Student behavior is a challenge for educators, Roberts said. She said what works for one student might not work for another. The challenge for educators, Roberts said, is to differentiate between the students and learn what their needs are to help them be successful.
That can be difficult when a teacher has not built a relationship with a student, according to Roberts.
She said cultivating that relationship can be difficult if a teacher does not know a student. She said getting to know students helped her throughout her teaching career.
“Building those relationships is key to helping students be more successful,” she said.
Middle schoolers have “a lot going on,” Roberts said.

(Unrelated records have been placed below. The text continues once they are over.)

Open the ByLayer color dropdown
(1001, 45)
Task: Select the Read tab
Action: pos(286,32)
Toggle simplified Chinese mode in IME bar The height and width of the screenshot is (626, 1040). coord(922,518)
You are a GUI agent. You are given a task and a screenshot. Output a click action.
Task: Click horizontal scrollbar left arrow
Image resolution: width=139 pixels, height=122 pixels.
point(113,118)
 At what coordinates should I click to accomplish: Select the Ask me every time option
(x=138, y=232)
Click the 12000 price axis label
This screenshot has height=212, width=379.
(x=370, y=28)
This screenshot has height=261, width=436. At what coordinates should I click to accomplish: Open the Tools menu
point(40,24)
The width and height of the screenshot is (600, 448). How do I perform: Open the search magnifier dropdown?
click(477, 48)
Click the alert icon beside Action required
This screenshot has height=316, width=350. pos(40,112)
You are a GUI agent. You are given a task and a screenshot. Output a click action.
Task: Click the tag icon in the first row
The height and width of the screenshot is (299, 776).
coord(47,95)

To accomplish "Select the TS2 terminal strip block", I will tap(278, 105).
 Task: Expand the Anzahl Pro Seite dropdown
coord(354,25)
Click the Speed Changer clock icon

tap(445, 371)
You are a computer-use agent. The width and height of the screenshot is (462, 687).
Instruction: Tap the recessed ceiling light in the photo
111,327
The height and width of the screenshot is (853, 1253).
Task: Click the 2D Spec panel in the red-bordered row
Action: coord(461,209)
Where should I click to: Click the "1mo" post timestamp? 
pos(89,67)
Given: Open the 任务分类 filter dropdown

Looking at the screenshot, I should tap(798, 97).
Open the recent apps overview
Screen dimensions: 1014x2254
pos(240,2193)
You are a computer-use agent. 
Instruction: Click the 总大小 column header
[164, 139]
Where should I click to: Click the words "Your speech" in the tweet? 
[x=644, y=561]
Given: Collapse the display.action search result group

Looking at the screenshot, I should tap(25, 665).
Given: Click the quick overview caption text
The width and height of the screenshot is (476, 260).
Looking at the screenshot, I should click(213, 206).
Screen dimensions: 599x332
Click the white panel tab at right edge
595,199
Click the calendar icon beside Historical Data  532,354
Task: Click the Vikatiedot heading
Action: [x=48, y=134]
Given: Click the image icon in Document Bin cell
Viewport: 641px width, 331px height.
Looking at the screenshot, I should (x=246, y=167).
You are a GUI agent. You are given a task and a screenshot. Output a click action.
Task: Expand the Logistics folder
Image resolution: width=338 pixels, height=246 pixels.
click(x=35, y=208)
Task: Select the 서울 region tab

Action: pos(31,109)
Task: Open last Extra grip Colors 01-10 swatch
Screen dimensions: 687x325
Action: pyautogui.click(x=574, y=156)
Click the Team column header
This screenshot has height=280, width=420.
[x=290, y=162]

At Vale Middle School students in seventh and eighth grade are moving from class to class for the first time, which is a significant change from staying in one classroom through the day.
She notes the students are 12 and 13. She has a 12-year-old at home.
“There’s just a lot going on in their lives that we, as adults, forget about,” she said. “Until you’re sitting with them all the time, you don’t remember how hard it was.”
Roberts said one goal is to improve math and science test scores for middle school students. In math, the middle school was 21% above the state average in 2023, while in science last year, the middle schoolers tested 13% above the rest of Oregon. She said there’s a district-wide push to up the scores.
Before Roberts arrived, the middle school had begun scheduling an extra period to practice math, which will continue this school year.
She said it’s “amazing” that administrators created that to give students time to practice and solidify the concepts. She said as a math teacher she would have loved the extra time with students.
Roberts said that she was worried the transition would be difficult because she is not from Vale. However, she said everyone’s been welcoming and helpful.
“I’m really glad the community has the atmosphere of everybody’s in it together and we are a team and we’re working together to do what’s best for students,” Roberts said.